I recently spoke with a good friend of mine, an experienced entrepreneur who has raised capital, launched innovative technologies, and built up several teams. He’s also a consumer of legal services.
A technology/market “visionary” type, he often tries to keep his focus primarily on those specific aspects of his ventures, and has his team take direct responsibility for managing other things like the lawyers, accountants, and so forth. However, in this case several of his key “go to” folks were tied up in other projects – so he flew solo on a lot of these things, including working with a “BigLaw” firm on some operational matters.
(Note: As an aside, one of the major benefits of entrepreneurial success – whether it’s in the context of launching a tech venture or a new law firm – is identifying great team members and keeping them. Finding bodies to fill job descriptions is usually pretty easy. Finding smart, loyal, experienced people who have the personality and skill to thrive in a fast-paced, rapidly changing environment can be ridiculously difficult – whether your new venture has plenty of cash or not.)
My friend relayed his “BigLaw” experience to me and it highlighted what is, I believe, something of a paradox in the legal services business. A paradox that relates to some of the LPM deas we’ve been kicking around. I’ll explain.
We he first engaged this particular BigLaw firm he didn’t need really need access to hundreds of uber smart lawyers to mull over complex transactional issues or the threat an army of litigators. However, the suggestion of insider/preferred access to prime venture capital firms was alluring at a time when capital markets for startups was bone dry. That access never really materialized, but the firm became the default firm for routine transactional stuff.
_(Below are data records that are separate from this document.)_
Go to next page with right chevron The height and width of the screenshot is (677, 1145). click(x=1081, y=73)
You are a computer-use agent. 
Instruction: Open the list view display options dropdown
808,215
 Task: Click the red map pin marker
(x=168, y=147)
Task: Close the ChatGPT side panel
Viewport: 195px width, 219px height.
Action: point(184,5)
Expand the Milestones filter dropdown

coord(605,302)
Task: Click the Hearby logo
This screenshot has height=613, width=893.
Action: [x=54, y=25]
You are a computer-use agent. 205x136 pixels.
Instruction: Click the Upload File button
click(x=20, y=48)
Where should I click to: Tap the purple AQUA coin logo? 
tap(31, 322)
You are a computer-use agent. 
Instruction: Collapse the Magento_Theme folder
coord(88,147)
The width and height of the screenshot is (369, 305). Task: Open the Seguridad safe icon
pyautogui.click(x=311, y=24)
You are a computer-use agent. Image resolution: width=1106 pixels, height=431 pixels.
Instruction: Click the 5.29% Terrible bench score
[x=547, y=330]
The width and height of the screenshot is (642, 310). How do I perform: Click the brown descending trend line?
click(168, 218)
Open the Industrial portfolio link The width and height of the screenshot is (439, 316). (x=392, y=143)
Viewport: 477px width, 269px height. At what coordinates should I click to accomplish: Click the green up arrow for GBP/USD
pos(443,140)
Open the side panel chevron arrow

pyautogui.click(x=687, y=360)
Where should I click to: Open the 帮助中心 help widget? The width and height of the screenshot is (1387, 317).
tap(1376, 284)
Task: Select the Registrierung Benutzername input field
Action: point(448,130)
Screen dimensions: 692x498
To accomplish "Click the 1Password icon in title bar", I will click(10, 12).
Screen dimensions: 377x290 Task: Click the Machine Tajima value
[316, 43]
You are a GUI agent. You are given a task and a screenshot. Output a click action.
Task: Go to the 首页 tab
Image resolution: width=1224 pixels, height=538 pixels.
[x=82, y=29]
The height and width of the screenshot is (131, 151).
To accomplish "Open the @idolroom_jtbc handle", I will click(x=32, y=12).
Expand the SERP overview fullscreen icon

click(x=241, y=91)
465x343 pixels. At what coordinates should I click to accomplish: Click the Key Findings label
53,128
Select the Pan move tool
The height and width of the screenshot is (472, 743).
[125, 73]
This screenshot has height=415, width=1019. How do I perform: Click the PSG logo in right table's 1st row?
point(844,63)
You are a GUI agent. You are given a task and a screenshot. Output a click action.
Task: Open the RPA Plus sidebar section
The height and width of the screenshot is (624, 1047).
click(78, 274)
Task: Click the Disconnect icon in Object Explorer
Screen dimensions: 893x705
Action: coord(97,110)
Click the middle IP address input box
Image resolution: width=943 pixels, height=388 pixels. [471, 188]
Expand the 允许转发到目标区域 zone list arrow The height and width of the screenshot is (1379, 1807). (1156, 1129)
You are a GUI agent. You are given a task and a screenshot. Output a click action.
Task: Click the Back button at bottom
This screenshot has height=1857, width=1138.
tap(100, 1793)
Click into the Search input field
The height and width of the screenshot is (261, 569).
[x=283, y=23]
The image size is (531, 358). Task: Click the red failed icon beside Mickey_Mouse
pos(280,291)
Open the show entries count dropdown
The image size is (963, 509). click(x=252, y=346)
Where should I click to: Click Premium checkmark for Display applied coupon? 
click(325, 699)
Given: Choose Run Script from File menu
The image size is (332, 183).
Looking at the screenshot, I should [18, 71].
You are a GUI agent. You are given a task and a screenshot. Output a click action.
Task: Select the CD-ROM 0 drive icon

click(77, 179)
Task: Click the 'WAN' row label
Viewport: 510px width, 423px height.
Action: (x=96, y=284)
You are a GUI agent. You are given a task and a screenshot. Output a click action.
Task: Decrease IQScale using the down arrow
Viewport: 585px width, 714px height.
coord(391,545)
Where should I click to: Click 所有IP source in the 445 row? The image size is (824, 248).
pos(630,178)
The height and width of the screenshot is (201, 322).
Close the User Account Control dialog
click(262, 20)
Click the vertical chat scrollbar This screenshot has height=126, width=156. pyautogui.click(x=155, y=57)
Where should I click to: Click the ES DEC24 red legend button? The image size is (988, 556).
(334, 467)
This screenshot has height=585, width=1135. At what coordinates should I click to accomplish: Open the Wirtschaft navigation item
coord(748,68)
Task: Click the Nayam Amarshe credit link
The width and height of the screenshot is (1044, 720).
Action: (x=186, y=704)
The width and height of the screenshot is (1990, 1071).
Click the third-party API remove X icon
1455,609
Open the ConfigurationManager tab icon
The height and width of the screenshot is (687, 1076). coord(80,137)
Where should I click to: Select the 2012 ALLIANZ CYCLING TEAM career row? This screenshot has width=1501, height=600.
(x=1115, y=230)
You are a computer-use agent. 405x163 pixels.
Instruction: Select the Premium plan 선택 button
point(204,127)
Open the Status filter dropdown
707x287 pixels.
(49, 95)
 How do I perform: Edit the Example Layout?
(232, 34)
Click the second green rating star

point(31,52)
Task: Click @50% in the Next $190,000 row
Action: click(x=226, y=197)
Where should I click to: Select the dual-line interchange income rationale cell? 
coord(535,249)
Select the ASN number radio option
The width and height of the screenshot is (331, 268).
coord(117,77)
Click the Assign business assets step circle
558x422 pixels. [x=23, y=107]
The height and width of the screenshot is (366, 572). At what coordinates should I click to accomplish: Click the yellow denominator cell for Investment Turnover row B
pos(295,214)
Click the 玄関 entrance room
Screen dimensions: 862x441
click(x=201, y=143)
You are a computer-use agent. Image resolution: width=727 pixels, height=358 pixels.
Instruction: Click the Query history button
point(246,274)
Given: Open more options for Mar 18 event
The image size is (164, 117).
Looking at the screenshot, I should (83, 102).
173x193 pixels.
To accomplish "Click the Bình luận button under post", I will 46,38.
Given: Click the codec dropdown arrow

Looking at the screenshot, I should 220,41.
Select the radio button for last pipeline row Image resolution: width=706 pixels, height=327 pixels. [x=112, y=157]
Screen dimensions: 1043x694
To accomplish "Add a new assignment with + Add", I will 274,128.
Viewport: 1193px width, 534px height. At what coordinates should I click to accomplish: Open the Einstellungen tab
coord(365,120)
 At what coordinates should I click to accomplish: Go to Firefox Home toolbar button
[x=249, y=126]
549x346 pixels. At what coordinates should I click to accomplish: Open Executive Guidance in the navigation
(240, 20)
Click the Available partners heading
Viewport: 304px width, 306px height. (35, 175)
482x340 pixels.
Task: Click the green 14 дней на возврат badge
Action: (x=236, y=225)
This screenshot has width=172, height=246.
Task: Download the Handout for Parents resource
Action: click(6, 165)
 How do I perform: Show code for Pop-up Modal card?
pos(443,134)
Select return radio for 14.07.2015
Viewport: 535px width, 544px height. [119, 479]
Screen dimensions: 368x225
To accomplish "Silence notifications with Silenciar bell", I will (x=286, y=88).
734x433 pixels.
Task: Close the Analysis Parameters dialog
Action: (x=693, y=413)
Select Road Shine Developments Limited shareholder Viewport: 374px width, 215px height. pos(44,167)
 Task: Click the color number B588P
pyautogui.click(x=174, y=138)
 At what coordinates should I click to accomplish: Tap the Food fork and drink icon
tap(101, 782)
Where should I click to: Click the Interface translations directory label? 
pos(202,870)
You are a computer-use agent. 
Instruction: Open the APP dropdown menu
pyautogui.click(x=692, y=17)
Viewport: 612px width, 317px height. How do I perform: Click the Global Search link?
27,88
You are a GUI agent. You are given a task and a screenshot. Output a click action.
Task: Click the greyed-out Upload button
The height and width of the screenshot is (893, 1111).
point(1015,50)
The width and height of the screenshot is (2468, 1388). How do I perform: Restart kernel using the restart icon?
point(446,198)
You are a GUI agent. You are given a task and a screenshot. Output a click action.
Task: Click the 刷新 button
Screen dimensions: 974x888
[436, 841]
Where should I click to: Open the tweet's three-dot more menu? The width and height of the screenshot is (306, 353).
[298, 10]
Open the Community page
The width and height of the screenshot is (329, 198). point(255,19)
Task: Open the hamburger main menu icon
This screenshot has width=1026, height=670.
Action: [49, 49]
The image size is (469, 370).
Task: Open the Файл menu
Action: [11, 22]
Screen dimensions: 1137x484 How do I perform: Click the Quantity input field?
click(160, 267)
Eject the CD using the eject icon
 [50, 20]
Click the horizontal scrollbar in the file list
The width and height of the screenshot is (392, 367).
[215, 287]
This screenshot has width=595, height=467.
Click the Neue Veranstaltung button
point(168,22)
We were talking through some nits involving a potential investment, and I suggested that we rope in one of his lawyers for some added advice.
“Good idea”, he says, “but it’ll cost us over $600/hour.” Yikes!
Then he fills me in on the rest. “A few months back I sent them up our terms of service to look through. They assigned me to another attorney for that. When I reviewed the work and noticed a few things I thought needed to be covered and weren’t, he told me that this wasn’t really his area of expertise and should pass it on to another attorney at the firm – and I was billed thousands for it.”
Now the paradox. At a time when many firms are working harder than ever to generate and maintain business, here is a guy who has (and should continue) to generate tons of interesting, profitable legal work, but he is being discouraged to do so solely by the cost and uncertainty and other inefficiencies associated with obtaining it.
He values the good legal advice, he knows where to ask for it, and he is happy to pay for it. However, the high cost and uncertainty involved in the delivery of the service has deterred him from engaging it. That’s a lost opportunity for both parties.
Entrepreneur complaints about lawyer practices before have been well addressed before. For example, “Top 10 Reasons Why Entrepreneurs Hate Laywers” is a great piece written by Scott Edward Walker of The Walker Corporate Law Group. The title may be a bit much – it may be a bit more accurate to say that it’s the practices the entrepreneurs take issue with, not the value of good legal advice itself – but many of the concerns are valid.
The tie-in to LPM is evident. Though not necessarily a primary driver LPM, it’s easy to imagine how some of project management techniques we discuss in Legal Productivity, the book, would’ve impacted my friend’s decision to buy some additional legal advice as opposed to forego it.
Embracing LPM techniques early on in a relationship can not only help streamline servicing the particular matter at issue, but also promote and encourage additional work in the future.
Dramatically reducing the amount of cost and “process uncertainty” associated with legal work can go a long way toward removing the obstacles otherwise holding back new business.